A Dendrite-Focused Framework for Understanding the Actions of Ketamine and Psychedelics

This opinion article (2021) postulates that ketamine and psychedelics substances enact their rapid fast-acting antidepressant effects by means of promoting neuroplasticity in a heterogeneous manner, by enhancing or suppressing dendritic excitability across different parts of the cellular membrane. Although precise measurements of this pharmacological effect across the entire dendritic tree are currently still lacking, the authors hypothesize that the spatial mismatches in the opposing effects of these drugs drive neuroplasticity at specific dendritic hotspots, depending on the microcircuitry of their respective target neurons.

Abstract

“Review: Ketamine can relieve symptoms of depression and anxiety, therefore filling a critically unmet psychiatric need. A few small-scale clinical studies suggest serotonergic psychedelics may have similar therapeutic effects. Ketamine may both enhance and suppress dendritic excitability, through microcircuit interactions involving disinhibition. Serotonergic psychedelics may both enhance and suppress excitability, through targeting coexpressed receptors. Spatial mismatch in the opposing drug actions on dendritic excitability is predicted to steer plasticity actions towards certain synapses and cell types. We present a dendrite-focused framework as a novel lens to view the actions of ketamine and serotonergic psychedelics on cortical circuits.”

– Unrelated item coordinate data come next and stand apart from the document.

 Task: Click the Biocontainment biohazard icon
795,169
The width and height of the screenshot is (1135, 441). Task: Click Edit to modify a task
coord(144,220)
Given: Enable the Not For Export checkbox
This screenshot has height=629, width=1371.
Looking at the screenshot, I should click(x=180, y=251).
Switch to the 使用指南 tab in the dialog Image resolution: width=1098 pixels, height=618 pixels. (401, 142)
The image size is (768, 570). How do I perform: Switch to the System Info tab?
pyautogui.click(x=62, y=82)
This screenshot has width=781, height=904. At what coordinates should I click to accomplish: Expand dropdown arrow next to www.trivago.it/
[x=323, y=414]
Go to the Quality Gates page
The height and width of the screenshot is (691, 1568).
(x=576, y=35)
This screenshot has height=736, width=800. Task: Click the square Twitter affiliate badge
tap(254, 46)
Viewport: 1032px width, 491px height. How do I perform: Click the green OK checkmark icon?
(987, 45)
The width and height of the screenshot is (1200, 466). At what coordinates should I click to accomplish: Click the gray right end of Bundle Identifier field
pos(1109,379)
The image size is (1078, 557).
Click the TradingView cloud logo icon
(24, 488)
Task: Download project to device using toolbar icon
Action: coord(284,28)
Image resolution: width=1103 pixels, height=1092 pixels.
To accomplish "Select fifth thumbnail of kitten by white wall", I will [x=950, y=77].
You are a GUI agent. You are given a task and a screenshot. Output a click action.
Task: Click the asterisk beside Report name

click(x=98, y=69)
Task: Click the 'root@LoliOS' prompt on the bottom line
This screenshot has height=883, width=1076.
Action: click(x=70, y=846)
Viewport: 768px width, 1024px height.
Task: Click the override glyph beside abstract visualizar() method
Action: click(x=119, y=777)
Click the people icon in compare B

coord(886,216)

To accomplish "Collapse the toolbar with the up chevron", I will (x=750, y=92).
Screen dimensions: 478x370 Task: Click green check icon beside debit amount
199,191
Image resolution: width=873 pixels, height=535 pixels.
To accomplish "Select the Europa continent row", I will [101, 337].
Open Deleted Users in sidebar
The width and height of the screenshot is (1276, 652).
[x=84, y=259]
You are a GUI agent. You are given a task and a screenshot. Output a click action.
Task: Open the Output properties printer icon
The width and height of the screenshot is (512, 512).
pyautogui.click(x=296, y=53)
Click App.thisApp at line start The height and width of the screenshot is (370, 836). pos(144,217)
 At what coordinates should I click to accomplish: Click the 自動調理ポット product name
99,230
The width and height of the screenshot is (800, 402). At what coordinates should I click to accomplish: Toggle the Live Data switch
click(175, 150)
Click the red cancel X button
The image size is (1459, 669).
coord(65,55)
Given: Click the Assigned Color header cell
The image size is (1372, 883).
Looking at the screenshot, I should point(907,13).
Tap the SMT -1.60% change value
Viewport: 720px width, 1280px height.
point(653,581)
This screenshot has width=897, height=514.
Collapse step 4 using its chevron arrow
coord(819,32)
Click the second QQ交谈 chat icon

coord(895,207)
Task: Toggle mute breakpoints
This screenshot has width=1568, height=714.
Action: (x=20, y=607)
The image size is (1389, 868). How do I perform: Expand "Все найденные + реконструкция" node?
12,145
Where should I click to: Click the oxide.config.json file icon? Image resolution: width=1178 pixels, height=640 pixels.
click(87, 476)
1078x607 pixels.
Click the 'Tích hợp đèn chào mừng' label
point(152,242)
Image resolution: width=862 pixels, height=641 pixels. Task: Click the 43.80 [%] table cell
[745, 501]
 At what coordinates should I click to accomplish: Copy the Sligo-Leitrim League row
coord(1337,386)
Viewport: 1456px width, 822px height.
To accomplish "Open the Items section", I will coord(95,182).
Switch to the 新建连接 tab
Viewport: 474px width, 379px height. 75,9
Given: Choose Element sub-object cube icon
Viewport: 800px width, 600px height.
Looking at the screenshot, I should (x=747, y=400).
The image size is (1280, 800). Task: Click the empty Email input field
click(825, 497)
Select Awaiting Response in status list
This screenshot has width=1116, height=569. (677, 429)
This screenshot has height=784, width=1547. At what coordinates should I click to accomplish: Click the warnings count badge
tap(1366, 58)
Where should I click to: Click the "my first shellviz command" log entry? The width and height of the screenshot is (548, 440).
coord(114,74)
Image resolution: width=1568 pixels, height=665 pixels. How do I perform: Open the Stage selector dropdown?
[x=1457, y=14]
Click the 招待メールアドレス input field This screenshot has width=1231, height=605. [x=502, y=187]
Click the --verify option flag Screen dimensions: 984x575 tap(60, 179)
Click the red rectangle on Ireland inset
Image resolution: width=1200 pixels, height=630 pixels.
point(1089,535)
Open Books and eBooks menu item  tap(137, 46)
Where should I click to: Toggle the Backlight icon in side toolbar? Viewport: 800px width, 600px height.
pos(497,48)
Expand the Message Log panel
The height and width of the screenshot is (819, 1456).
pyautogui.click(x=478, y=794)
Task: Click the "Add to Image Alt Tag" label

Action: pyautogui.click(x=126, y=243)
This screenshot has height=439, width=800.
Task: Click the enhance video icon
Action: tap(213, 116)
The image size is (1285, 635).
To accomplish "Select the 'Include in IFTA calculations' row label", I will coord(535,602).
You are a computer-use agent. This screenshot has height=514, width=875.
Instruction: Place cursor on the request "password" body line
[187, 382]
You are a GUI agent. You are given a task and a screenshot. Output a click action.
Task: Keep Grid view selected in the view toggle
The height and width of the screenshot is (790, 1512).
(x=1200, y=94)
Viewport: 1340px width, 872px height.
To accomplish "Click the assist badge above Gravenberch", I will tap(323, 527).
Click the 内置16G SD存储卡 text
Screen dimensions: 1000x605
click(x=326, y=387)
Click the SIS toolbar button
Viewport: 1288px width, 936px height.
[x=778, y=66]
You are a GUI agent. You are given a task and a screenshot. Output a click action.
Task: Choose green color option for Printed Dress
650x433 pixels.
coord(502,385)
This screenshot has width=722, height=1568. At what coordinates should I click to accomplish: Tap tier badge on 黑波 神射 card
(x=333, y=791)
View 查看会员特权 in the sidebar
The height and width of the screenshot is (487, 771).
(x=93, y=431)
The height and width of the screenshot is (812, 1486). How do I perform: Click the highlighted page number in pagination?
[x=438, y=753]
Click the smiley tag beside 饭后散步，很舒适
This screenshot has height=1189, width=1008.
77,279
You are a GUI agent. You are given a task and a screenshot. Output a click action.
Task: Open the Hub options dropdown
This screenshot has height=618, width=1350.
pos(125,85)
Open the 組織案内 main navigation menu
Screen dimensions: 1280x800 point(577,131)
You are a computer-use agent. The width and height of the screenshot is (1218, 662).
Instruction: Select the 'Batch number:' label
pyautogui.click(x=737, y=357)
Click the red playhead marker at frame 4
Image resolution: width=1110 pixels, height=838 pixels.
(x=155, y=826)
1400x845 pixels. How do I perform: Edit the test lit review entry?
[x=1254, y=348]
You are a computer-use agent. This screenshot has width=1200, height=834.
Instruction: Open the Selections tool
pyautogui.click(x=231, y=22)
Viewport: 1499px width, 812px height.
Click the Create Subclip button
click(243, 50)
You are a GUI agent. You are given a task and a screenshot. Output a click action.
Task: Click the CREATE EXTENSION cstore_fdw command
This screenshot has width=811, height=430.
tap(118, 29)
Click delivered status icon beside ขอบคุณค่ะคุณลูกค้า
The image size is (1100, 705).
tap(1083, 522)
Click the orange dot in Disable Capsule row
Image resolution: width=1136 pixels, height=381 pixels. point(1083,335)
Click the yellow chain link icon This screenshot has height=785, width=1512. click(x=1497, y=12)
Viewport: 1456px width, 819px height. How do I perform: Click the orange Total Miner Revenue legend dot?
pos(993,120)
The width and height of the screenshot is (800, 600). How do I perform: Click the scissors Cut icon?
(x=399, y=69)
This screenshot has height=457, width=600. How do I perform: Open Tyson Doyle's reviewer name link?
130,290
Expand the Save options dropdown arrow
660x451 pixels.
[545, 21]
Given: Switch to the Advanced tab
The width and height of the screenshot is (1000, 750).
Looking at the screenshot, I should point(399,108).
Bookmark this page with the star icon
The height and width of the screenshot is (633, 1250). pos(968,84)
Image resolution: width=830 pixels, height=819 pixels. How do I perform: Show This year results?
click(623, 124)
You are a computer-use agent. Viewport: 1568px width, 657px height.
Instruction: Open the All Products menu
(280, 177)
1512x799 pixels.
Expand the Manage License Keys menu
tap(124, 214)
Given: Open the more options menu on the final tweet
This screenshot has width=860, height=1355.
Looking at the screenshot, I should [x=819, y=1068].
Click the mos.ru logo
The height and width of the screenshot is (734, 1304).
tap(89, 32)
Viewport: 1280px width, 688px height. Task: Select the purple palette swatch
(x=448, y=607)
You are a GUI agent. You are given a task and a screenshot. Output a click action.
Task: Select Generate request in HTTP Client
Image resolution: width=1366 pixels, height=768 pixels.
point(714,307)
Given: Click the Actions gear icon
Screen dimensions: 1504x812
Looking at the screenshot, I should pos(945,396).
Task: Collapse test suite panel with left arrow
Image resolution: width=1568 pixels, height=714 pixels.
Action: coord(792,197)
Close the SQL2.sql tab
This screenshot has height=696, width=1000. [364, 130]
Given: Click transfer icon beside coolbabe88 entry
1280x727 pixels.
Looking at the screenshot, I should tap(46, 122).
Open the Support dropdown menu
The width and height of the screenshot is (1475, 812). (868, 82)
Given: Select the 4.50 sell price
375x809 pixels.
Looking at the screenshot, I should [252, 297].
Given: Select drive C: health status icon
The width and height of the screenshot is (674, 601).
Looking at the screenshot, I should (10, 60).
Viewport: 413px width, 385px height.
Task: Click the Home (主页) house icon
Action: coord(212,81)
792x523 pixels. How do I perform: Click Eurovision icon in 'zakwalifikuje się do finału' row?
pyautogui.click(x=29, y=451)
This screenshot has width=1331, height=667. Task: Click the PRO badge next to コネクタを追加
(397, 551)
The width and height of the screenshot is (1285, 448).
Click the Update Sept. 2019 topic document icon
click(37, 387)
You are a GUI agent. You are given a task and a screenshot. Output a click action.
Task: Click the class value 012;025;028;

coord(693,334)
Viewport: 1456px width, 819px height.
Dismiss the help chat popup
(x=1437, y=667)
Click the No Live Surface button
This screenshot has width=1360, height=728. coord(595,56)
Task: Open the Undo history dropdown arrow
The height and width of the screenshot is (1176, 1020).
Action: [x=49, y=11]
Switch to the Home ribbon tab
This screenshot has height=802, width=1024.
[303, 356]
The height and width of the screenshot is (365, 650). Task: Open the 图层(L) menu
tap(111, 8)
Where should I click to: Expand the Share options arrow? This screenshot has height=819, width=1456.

Authors: Neil K. Savalia, Ling-Xiao Shao & Alex C. Kwan

Summary

Pilot studies have suggested that serotonergic psychedelics such as psilocybin may relieve depression. Ketamine, another psychotomimetic compound, may also promote neural plasticity, and may also enhance and suppress membrane excitability.

Towards a Shared Basis for Rapid-Acting Antidepressants

Psychedelics are compounds that produce an atypical state of consciousness characterized by altered perception, cognition, and mood. Ketamine, a dissociative, relieves depression with rapid onset and sustained positive effects, and has been approved for use as a nasal spray.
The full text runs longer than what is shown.